As sequências de dança, em espaços fechados ou ar livre, são impressionantes. Além disso, os depoimentos de bailarinos que trabalharam com Pina que reforçam sua marca estética, artística e cultural, bem como o caráter revolucionário de sua obra para o mercado da dança. O documentário artístico alemão em 3D foi nomeado ao Oscar 2012 na categoria Melhor Filme Estrangeiro.

E é deste filme que vem também a nossa dica de música desta semana. A banda sonora de Pina é um álbum dançante, envolvente e diversificado. As coreografias do documentário são embaladas por composições de sonoridades variadas que transitam entre estilos modernos e clássicos como a versão da Orquestra de Câmara Inglesa para O Let Me Weep, For Ever Weep, de Henry Purcell.

Entre os compositores, destacam-se: o japonês Jun Myiake – que também foi colaborador da obra de Pina, nomeadamente em peças como Rough Cut (2005), Vollmond (2006), Sweet Mambo (2008), Como El Musguito na La Piedra, Ay Si Si … (2009) – com Lillies of the ValeyThe Here and After e All Names e o alemão Thom Hanreich, autor de seis das 15 músicas do álbum, incluindo as faixas de abertura e de fechamento, Pina e Shake It respetivamente.

E não poderia deixar de citar a faixa Os Meus Olhos, fado de Germano Rocha, português reconhecido internacionalmente e radicado no Canadá. Vale à pena conferir!

1. Pina (Thom Hanreich)
2. Lilies of the Valley (Jun Miyake)
3. Glasshouse (Thom Hanreich)
4. Bahamut (Hazmat Modine)
5. Rooftop (Thom Hanreich)
6. La Prima Vez (Owain Phyfe)
7. O Let Me Weep, For Ever Weep (The English Chambr Orchestra)
8. Os Meus Olhos (Germano Rocha)
9. Tied Down (Thom Hanreich)
10. The Here and After (Jun Miyake)
11. Mémoires du Futur (René Aubry)
12. My One and Only Love (Thom Hanreich)
13. All Names (Jun Miyake)
14. Fat Ass Joint (Cujo – Amon Tobin)
15. Shake it (Thom Hanreich)

LER > O Retrato do Artista Quando Jovem

Por Giovanni Ramos

Ulisses é a grande obra literária do escritor irlandês James Joyce, considerado por muitos críticos, como a grande obra do século XX. Ulisses narra a saga de Leopold Bloom, mas um dos personagens principais da obra, Stephen Dedalus, já havia sido protagonista em outro romance do irlandês.

O Retrato do Artista Quando Jovem conta a história de Dedalus, decidido a ser escritor, mas que precisa enfrentar seus demónios e os agentes da sociedade que oprimem sua imaginação: a escola e a Igreja Católica.

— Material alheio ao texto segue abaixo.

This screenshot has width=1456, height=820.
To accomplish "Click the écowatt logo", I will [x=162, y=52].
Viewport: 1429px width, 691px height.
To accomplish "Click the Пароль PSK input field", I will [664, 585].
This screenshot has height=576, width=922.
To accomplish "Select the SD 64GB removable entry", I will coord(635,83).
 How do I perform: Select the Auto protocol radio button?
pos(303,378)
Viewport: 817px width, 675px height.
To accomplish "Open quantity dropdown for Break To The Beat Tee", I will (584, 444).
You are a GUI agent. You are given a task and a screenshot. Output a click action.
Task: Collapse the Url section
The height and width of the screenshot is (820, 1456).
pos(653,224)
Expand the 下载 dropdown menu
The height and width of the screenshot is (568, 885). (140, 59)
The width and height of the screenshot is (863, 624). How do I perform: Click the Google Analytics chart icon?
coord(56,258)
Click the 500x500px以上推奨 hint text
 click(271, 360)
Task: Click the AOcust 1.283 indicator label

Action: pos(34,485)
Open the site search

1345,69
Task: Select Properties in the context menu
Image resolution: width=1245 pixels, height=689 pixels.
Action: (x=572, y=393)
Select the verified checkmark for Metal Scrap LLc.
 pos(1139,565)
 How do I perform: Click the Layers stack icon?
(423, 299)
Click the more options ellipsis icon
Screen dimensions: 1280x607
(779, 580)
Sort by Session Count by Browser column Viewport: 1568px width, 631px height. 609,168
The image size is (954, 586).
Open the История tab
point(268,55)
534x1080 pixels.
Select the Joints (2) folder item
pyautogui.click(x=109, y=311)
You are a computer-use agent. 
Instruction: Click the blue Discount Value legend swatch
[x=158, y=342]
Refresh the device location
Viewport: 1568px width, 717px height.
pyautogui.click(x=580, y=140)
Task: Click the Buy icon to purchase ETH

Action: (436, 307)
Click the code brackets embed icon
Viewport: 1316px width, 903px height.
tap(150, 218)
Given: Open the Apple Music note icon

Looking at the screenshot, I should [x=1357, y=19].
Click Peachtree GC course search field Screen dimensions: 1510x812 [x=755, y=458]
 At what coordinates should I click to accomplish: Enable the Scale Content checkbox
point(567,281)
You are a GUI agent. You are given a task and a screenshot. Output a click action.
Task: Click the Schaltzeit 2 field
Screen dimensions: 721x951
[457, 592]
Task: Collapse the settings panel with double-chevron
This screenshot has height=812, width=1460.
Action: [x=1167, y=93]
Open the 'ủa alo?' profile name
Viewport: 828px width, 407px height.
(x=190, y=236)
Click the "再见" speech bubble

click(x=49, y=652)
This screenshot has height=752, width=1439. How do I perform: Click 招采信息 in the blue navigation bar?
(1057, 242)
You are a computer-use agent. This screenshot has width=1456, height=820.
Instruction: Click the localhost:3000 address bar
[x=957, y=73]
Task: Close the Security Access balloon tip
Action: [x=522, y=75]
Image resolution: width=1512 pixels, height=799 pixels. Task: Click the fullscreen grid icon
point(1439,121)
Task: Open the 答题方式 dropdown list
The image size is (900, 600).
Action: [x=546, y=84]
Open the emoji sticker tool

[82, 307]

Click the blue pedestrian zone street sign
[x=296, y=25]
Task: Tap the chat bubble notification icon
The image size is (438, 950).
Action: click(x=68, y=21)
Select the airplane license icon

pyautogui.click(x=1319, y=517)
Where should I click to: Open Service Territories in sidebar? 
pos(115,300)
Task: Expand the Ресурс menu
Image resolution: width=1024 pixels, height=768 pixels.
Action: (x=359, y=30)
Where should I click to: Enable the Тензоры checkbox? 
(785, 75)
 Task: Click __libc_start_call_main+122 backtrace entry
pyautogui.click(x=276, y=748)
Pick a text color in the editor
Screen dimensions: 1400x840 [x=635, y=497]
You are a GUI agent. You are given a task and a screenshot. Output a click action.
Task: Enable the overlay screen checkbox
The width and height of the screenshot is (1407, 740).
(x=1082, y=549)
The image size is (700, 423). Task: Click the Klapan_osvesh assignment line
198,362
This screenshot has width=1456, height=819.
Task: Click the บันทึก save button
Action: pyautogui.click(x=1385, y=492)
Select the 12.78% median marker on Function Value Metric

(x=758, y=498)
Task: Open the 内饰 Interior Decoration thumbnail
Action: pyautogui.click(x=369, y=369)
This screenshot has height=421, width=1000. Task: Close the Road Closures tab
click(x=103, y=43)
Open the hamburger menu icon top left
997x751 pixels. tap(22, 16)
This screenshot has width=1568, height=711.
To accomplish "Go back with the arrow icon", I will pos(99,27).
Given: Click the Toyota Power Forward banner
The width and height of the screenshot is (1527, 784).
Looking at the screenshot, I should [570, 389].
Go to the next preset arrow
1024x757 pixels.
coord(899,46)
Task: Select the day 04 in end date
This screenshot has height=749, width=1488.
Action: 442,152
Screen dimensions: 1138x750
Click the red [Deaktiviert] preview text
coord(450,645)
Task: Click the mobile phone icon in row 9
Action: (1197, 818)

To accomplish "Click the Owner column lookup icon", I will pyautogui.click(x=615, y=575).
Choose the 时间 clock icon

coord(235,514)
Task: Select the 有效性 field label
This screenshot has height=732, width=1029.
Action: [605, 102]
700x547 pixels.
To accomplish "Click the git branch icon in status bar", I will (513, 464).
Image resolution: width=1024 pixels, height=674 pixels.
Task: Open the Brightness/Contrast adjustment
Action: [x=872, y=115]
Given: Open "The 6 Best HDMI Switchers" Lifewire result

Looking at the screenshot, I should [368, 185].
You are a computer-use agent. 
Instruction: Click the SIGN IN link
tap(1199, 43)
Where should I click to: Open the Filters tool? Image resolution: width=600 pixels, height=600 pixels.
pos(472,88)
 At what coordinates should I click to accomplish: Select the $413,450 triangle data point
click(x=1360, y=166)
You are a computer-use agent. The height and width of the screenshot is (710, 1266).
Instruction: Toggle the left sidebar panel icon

Trata-se de uma obra quase auto-biográfica onde Joyce descreve seus conflitos pessoais e com a sociedade de Dublin, onde viveu, para tornar-se o artista que se tornou. Publicado pela primeira vez em 1916, Retrato do Artista Quando Jovem traz elementos narrativos originais de Joyce, que mais tarde são consagrados em Ulisses.

Portanto, O Retrato é visto como uma obra obrigatória para ler Ulisses: tanto nas ténicas narrativas, quando no cenário aprensado pelo protagonista, presente nas duas obras.